林政総合調査研究所理事長、森とむらの会評議員 小澤普照
かつて下河辺淳先生の講演をお聞きした際、「過疎」と言う言葉は全総計画が発端とのことで、先生の造語ともいえよう。すなわち1969年策定の二全総(新全国総合開発計画)に、過密過疎など、地域格差の解消というキャッチフレーズが打ち出されて既に40年近くが経過した。さらに、高齢化、少子化などの諸問題が加わり、全総計画も、1998年策定の五全総において、多軸型国土構造形成をメインテーマとし、多自然型居住地域の創造を打ち出した。この多自然型居住地域とは、小都市,農山漁村、中山間地域などを包括する地域であり、ここでいう「森林・山村地域」と概ね重なるものであろう。
さて、多自然型居住地域の旗揚げからも、早十年、過疎・高齢化が解決したとの話は聞かない。地域の実態はどうなっているのかとの思いを抱いて、今年(2008年)の二月、三月にかけて、島根、会津、佐渡などの各地を訪た。
先ず島根県であるが「里山再生」に資するためということで、日頃、地域活性化に奮闘している益田市居住の県職員Aさんを介して、溝口善兵衛知事さんにお会いしたいとご連絡したところ、折り返し返事があり、県議会の合間をやりくりして何とか時間を頂けそうだというこになり、早春の出雲路に出かけた。オープンで明るい雰囲気の知事室で筆者から、モデルフォレスト運動、企業の森づくりなどに関する情報提供、また島根のすばらしい森林を活かしていくことについて、頑張ってほしいとエールを送り、知事さんからも、水と緑の森づくり税や企業の森の取り組みなどについての紹介や過疎化が進む島根においても、森林を守り育てていくことが中山間地域の活性化のため重要とのお話があった。
-*-*-
*課題のねらい:* 過疎と森林・山村地域についての文章の続きを、最後の文のあとから書いてください。
-*-*-
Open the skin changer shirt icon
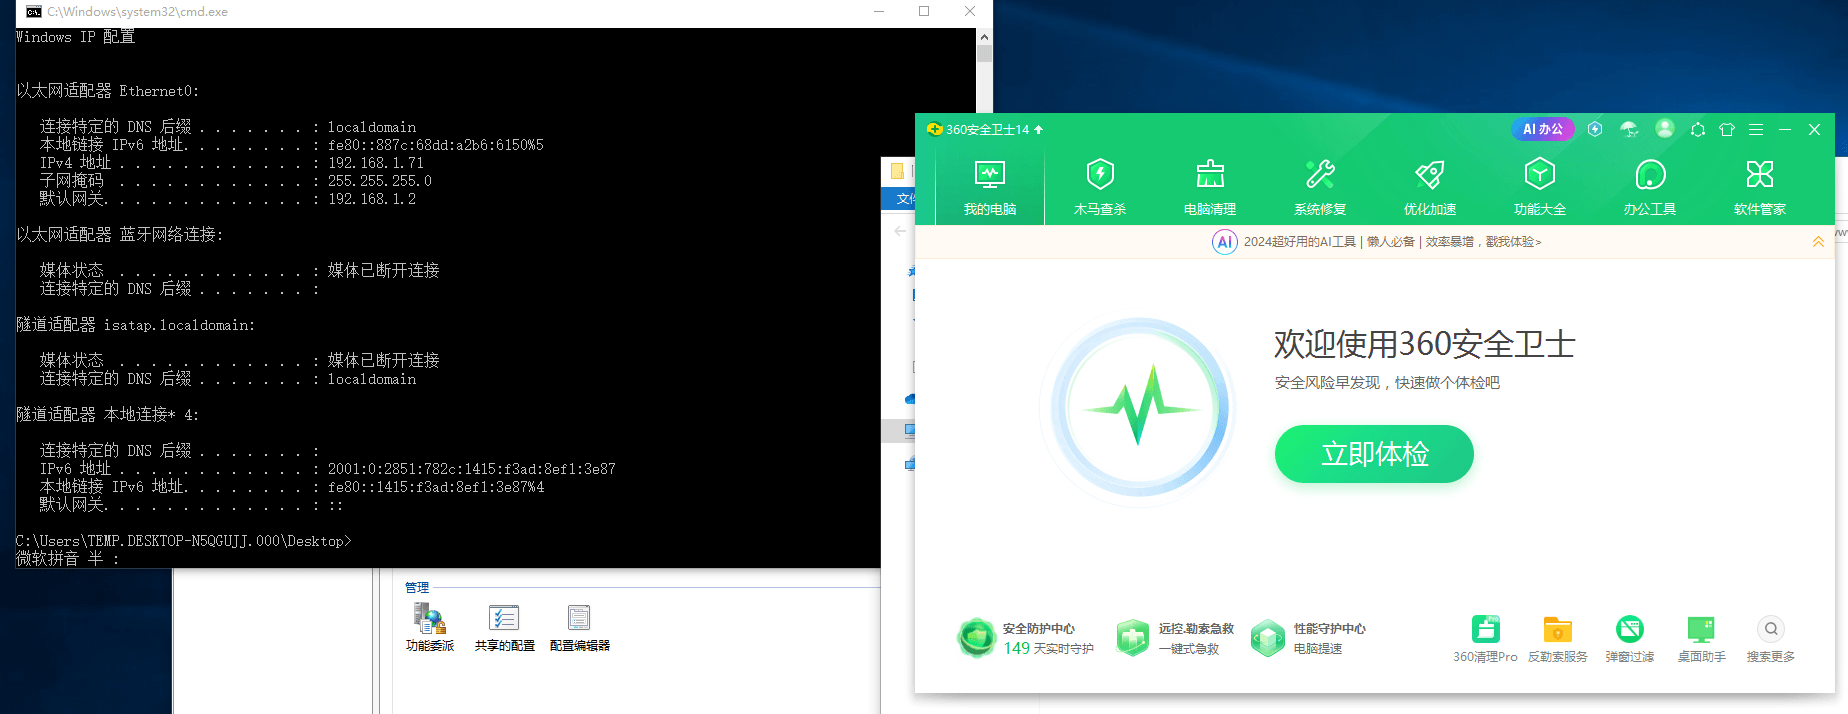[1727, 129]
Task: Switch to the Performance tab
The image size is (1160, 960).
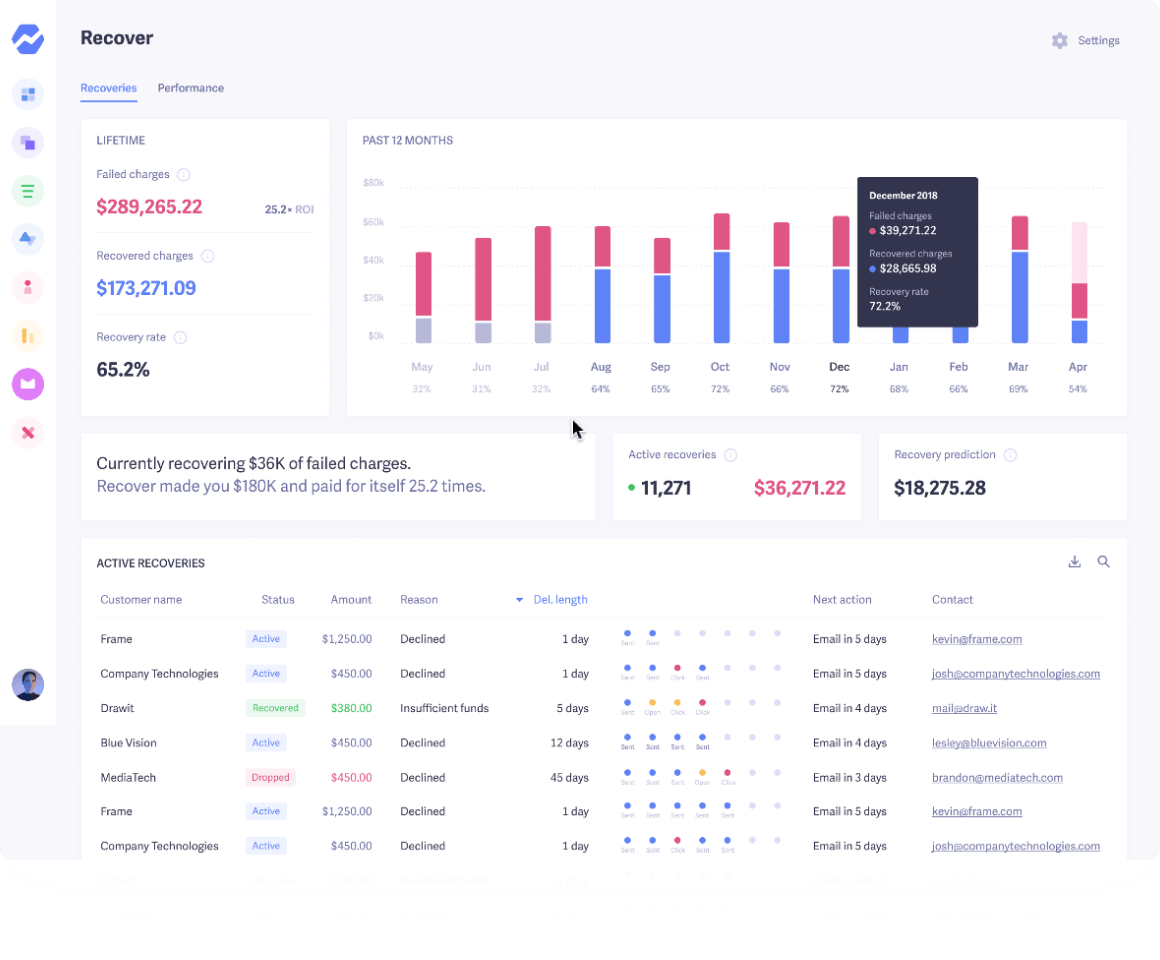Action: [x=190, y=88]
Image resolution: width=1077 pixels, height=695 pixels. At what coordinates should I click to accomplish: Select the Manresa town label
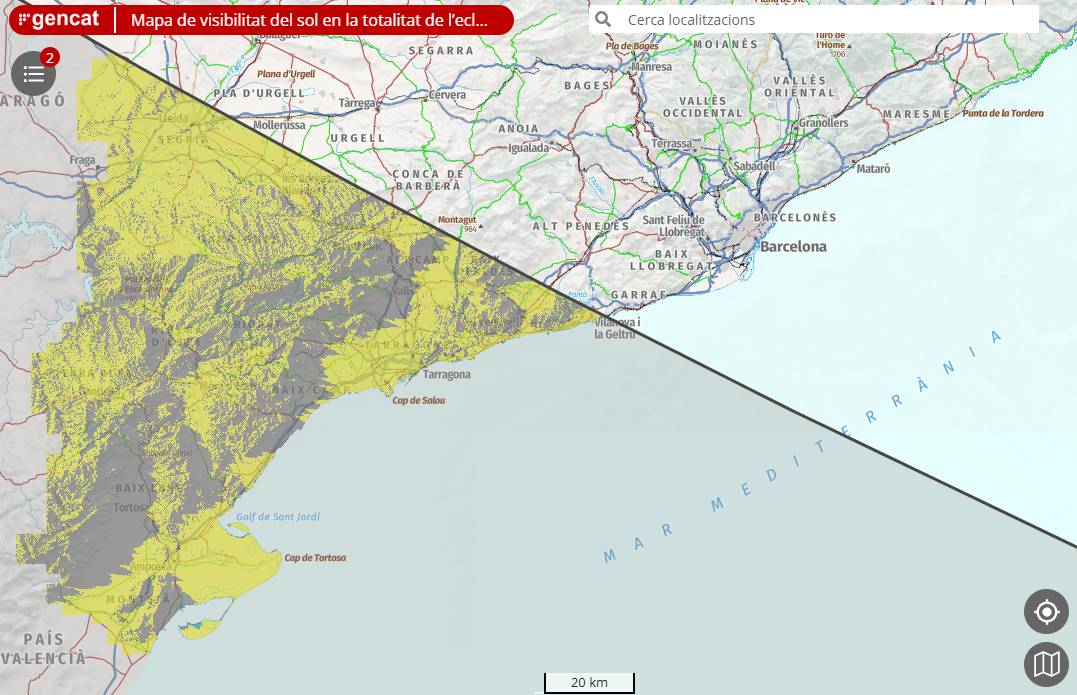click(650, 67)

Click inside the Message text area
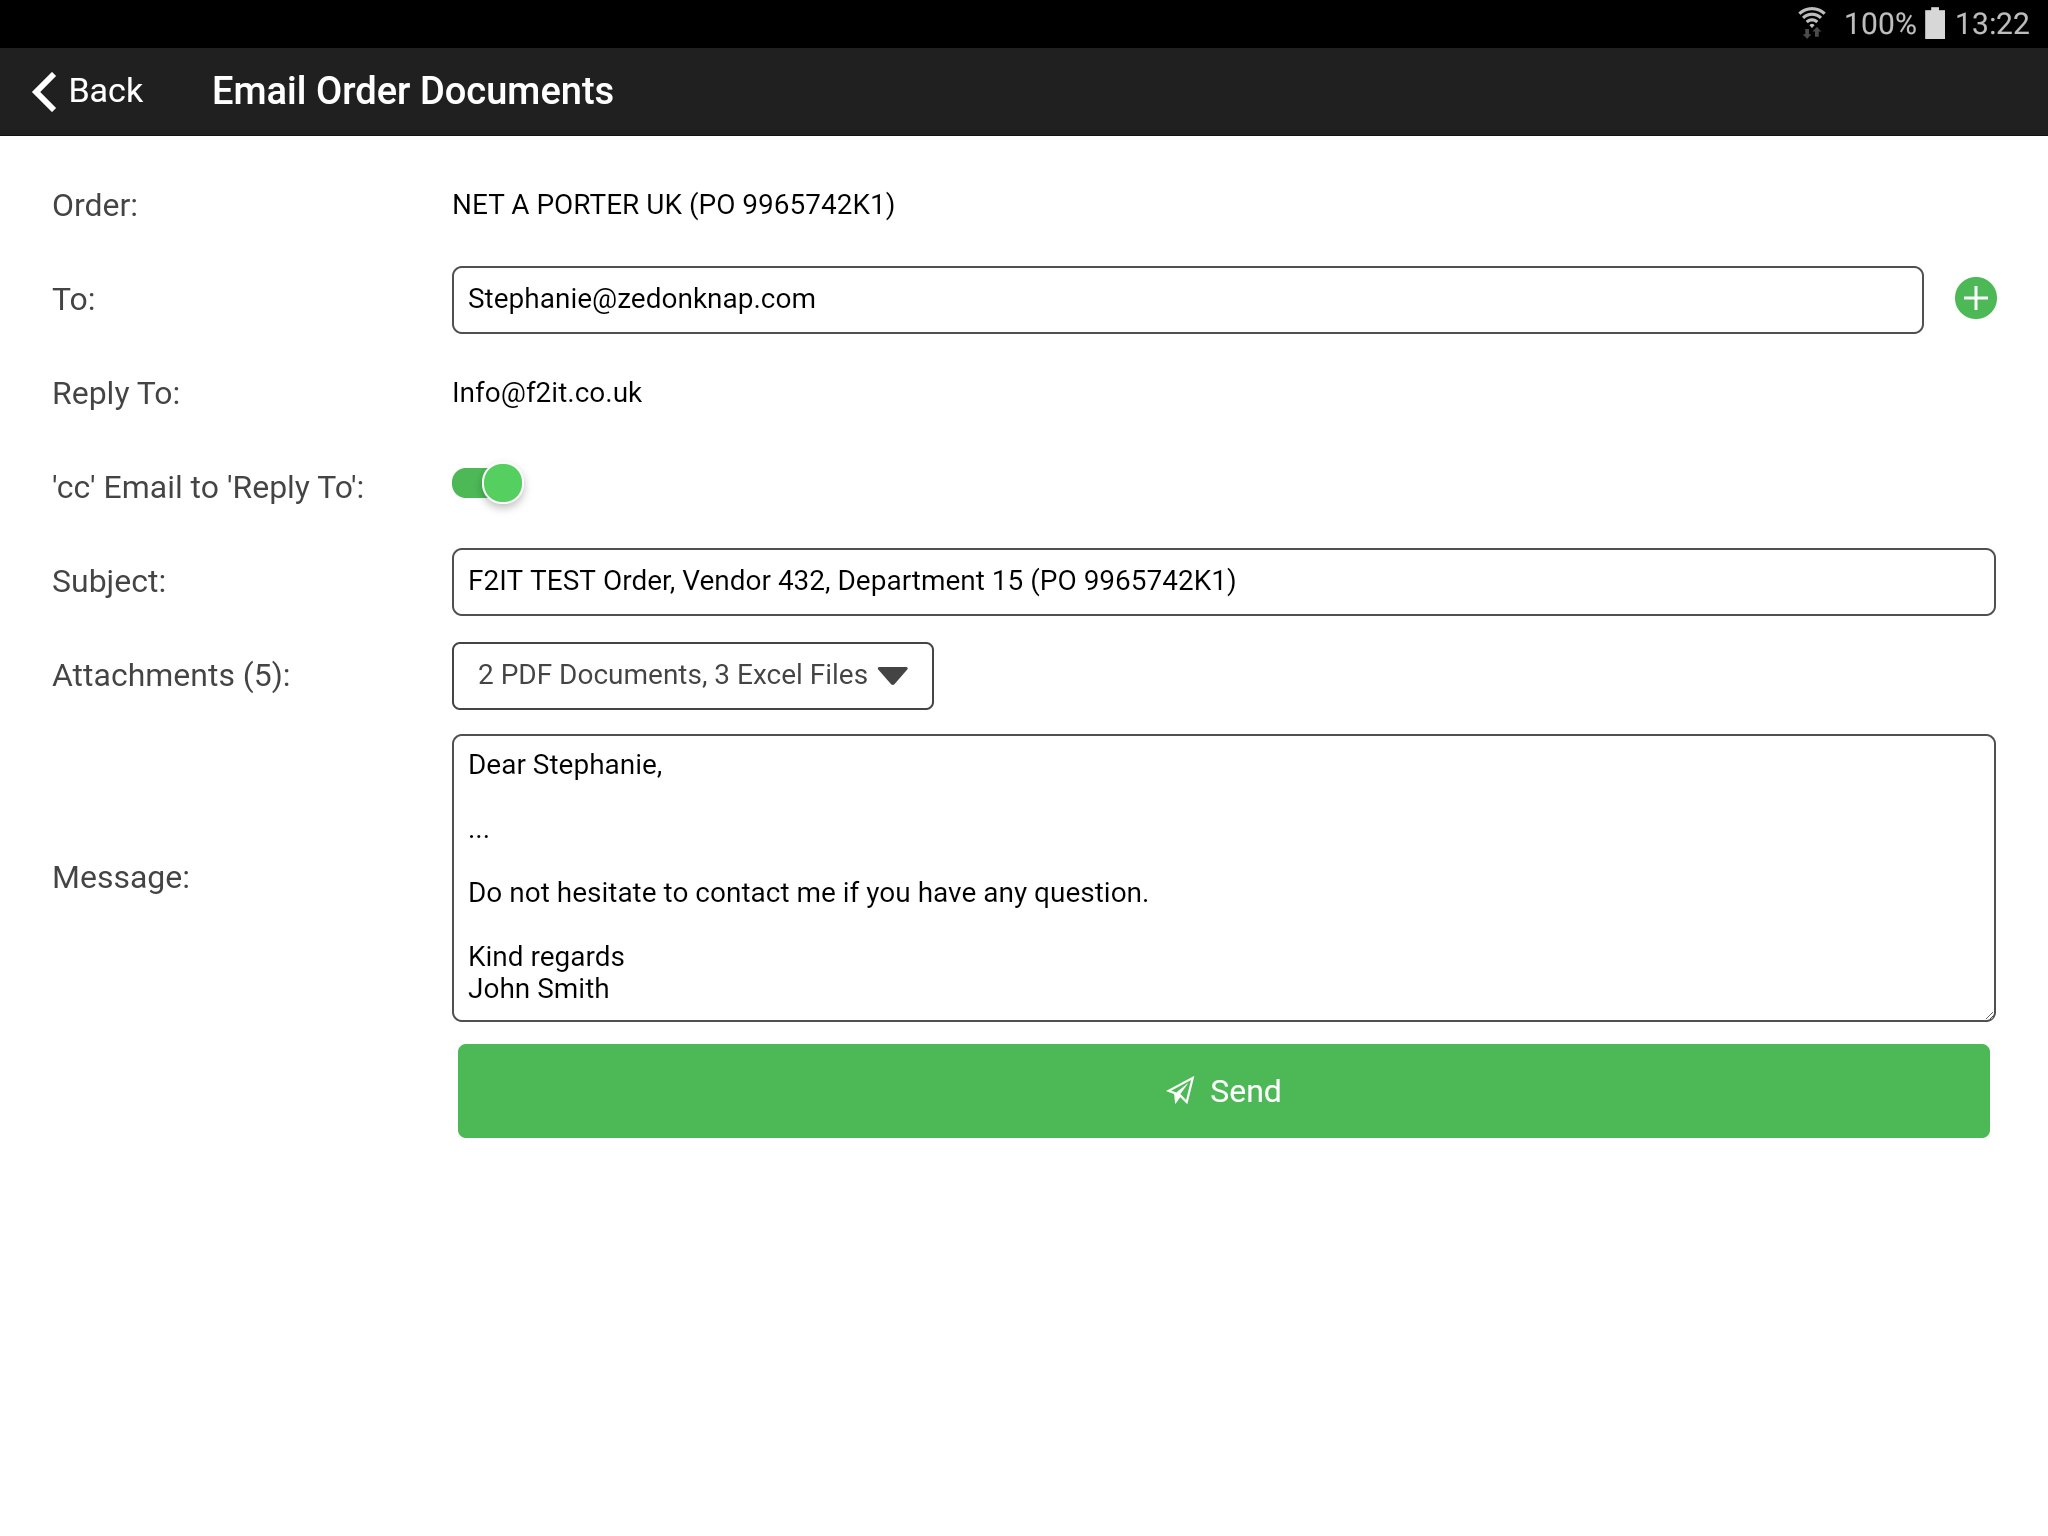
-*-*-
*書いた答え:*
話を進める中で、考えさせられたのは、森林の価値すなわち、「森林力」の問題あるいは、「評価」の問題というべきであろうか、かつて、林野庁が、森林の公益機能を貨幣価値に換算し、PRも行ったが、現代では、より一歩踏み込み、知事さんなど為政者の方々が、座右において政策遂行に役立つような、都道府県ごと、あるいは流域ごとの森林力評価資料が必要ではないかということである。例えば、森林の成熟度、森林諸機能の評価、自給率分析、加工流通の実態、生物循環資源エネルギー供給の未来予測などなどが考えられる。このほか、森林力の低下要因に繋がる因子として、放置森林や不在村所有者の増加があり、解決策として、森林を出資して企業的な法人化することへの発想が出されたり、京都府では条例によって不在村所有者とNGOが協定を締結して森林の整備を推進する方策の芽生えも見られる。
これらについての資料等を提供していくことは、シンクタンクなどの重要な役割である。
なお、島根県では、「日本一の田舎づくり」をテーマとした検討も進められてきたが、実態認識で注目されるのは、お金の流れで、田舎で節約して生み出されたお金は、相続等の段階で、都会に住む相続人に流れていくケースが多いということである。この話は肯定される方が多いが、田舎の活性化に効果的な資金として還流させるには、どうしたらよいかが問われている。
広島県との県境に近いところに中山間地域研究センターがある。ロケーションは将来の道州制も視野に入れて設置したともいわれるが、中国地方全体を見渡すには標高の高い山地からの発想していくことも重要と感じた。
さらに飯南町では山碕英樹町長さんは、豊富な森林を活かした癒し効果の発揮にご熱心で、体験プログラムも2日間コースまでは出来たとお話を聞いた。帰京後、長野県信濃町の7日間コースのプログラムを参考までお送りした。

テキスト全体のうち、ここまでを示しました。